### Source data

===============

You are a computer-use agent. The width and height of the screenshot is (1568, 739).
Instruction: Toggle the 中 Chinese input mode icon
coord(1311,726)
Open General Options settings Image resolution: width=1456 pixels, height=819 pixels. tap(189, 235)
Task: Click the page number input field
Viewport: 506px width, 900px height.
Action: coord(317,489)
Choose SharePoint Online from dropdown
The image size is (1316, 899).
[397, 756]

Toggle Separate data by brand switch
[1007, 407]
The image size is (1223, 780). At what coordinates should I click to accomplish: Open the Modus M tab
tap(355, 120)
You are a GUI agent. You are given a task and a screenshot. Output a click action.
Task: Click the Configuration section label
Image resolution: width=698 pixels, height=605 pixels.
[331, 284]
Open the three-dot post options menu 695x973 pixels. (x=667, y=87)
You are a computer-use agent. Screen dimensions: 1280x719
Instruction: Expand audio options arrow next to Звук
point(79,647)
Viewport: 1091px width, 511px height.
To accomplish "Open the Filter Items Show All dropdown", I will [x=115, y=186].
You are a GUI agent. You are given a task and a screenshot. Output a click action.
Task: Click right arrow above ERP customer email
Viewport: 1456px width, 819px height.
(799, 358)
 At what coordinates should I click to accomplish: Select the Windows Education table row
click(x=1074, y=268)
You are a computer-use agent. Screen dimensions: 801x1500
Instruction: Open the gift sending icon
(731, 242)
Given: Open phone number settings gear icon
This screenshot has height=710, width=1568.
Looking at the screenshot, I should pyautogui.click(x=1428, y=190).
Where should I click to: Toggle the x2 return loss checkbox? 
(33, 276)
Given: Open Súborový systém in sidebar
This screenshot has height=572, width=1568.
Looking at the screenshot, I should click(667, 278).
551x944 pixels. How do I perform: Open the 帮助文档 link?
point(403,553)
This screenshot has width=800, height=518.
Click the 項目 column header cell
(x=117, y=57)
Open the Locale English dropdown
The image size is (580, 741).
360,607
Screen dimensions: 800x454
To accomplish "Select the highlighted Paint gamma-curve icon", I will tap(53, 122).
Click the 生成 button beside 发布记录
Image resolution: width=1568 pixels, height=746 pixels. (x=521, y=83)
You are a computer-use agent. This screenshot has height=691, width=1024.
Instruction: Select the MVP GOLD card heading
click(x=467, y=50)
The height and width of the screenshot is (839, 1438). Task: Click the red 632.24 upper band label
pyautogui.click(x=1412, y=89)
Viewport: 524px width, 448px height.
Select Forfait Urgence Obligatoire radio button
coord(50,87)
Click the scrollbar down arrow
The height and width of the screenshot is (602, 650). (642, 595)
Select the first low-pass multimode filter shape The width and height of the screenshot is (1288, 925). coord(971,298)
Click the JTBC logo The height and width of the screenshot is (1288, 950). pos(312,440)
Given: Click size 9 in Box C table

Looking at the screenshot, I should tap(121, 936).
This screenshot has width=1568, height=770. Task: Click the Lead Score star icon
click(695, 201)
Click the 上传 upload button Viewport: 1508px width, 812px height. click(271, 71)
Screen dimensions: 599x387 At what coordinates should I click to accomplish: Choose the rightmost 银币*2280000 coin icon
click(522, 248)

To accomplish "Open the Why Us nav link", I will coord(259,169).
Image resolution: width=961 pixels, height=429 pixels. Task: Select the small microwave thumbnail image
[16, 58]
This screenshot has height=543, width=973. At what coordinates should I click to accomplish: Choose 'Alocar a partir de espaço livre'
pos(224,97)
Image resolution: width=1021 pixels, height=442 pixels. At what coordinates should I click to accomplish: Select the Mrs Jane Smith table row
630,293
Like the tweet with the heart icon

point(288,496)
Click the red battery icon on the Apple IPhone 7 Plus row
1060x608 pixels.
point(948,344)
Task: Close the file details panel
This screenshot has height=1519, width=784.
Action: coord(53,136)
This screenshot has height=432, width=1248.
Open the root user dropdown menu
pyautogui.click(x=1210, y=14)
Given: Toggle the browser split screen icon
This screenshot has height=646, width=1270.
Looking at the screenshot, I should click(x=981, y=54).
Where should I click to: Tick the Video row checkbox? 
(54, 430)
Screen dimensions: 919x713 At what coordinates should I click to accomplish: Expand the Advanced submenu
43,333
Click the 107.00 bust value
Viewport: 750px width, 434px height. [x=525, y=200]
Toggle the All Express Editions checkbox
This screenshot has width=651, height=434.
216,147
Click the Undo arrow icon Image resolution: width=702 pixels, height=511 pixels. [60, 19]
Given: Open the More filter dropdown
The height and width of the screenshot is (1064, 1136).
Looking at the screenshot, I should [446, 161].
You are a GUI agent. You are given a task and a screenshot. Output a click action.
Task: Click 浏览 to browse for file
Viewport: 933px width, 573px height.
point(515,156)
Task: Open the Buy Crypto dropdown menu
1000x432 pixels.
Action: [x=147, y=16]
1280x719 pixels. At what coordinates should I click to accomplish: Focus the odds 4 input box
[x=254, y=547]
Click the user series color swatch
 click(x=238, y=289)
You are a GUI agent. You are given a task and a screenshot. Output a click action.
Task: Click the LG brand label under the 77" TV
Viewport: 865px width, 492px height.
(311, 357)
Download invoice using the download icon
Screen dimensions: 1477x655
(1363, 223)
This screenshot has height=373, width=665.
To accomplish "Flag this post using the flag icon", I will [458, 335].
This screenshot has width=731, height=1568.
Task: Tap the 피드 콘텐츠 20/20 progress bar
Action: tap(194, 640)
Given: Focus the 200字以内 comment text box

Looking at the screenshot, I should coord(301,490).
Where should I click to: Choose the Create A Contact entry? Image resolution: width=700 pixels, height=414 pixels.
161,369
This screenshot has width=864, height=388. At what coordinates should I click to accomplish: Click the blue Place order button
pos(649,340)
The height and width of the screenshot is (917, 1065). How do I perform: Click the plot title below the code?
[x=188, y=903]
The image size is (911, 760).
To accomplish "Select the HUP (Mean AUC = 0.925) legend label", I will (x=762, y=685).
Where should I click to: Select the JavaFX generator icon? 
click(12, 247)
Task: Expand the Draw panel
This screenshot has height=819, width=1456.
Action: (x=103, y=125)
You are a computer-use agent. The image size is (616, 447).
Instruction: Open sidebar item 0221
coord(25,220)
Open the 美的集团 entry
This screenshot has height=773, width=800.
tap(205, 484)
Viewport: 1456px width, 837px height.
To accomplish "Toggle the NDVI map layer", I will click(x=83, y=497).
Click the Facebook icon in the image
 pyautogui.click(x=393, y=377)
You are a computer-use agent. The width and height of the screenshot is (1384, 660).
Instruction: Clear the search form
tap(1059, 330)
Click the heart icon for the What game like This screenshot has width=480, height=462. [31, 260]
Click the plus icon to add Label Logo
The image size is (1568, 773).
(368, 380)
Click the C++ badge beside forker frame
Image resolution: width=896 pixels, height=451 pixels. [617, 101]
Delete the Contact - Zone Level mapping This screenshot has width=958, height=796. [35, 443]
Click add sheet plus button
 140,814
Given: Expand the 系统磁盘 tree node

===============

### What this task involves
Render the rows starting at the line that contains "Task: Close the file details panel" and ending at the line that contains "pyautogui.click(x=1210, y=14)" as a two-column CSV with the headers request and answer. Give one CSV line for each row, put each field in quotation marks, and replace any line breaks with spaces.

### Expected answer
request,answer
"Task: Close the file details panel This screenshot has height=1519, width=784.","Action: coord(53,136)"
"This screenshot has height=432, width=1248. Open the root user dropdown menu","pyautogui.click(x=1210, y=14)"